Important roles of hydrophobic interactions in folding and charge interactions in misfolding of α-helix bundle protein

Abstract

Integrated-tempering-sampling molecular dynamics simulation is utilized to investigate the folding of a 67-residue three-α-helix bundle, α₃W. Reversible folding and unfolding can be observed in individual trajectories and a total of 28 folding events are achieved within 7 μs simulation, giving sufficient sampling on the configuration space of protein folding. The native-like state with a left-handed topology constitutes the largest fraction of the conformational ensemble sampled by the simulation. In addition, a misfolded state with mirror-image (right-handed) topology is observed with smaller population. The free energy landscape analysis demonstrates that the folding of α₃W is initiated by the formation of α-helical secondary structures and is followed by the assembling of folded α-helices to construct tertiary structure.
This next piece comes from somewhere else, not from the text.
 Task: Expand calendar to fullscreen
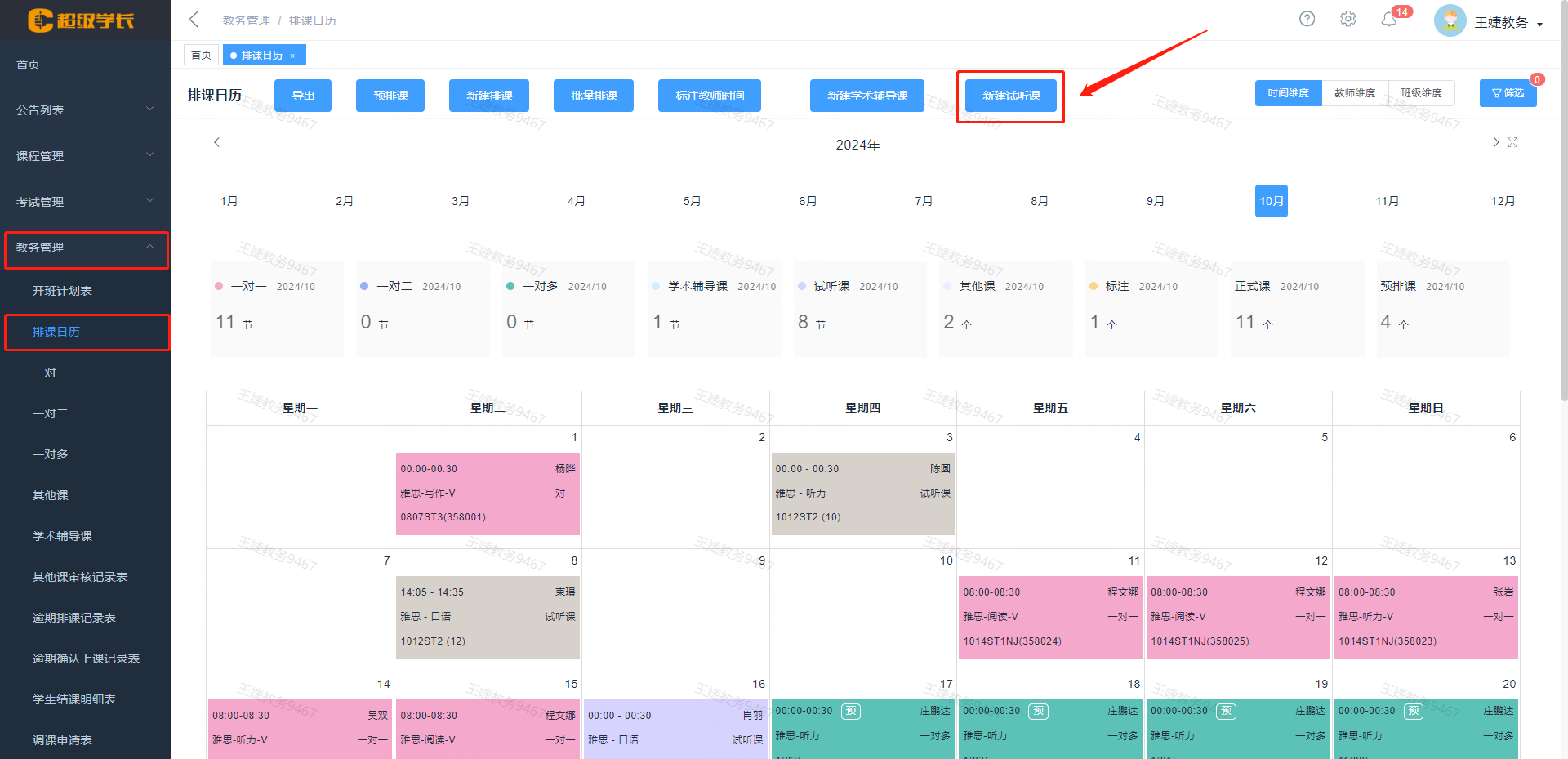[1512, 142]
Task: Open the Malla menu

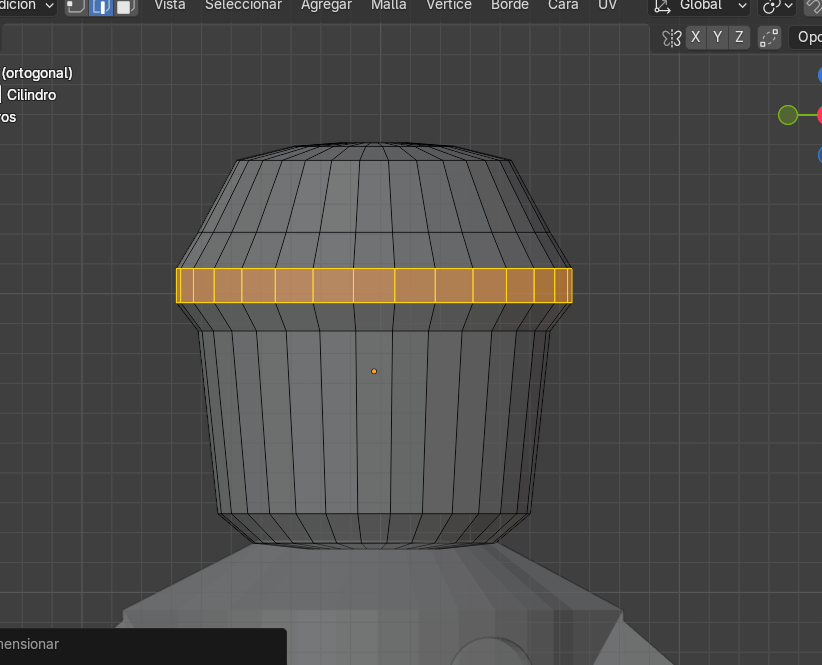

The “correct” α-helix assembling which leads to the native structure is mainly dominated by inter-helical hydrophobic interactions whereas the “incorrect” assembling which leads to a misfolded mirror-image structure is highly affected by not only hydrophobic but also charge interactions. It is speculated on the basis of the present study on α₃W and other studies on the B domain of protein A and α₃D that the misfolding probability of α-helix bundle proteins is dependent on the strength of intra-protein hydrophobic and charge interactions: proteins containing stronger hydrophobic interactions but weaker charge interactions should have smaller misfolding probability. The importance of intra-protein hydrophobic interactions in preventing protein misfolding has been also seen in our previous studies on β-hairpins. Therefore, the present study along with our previous studies provide comprehensive, atomic-level picture of the folding/misfolding of α-helix bundle and β-hairpin proteins.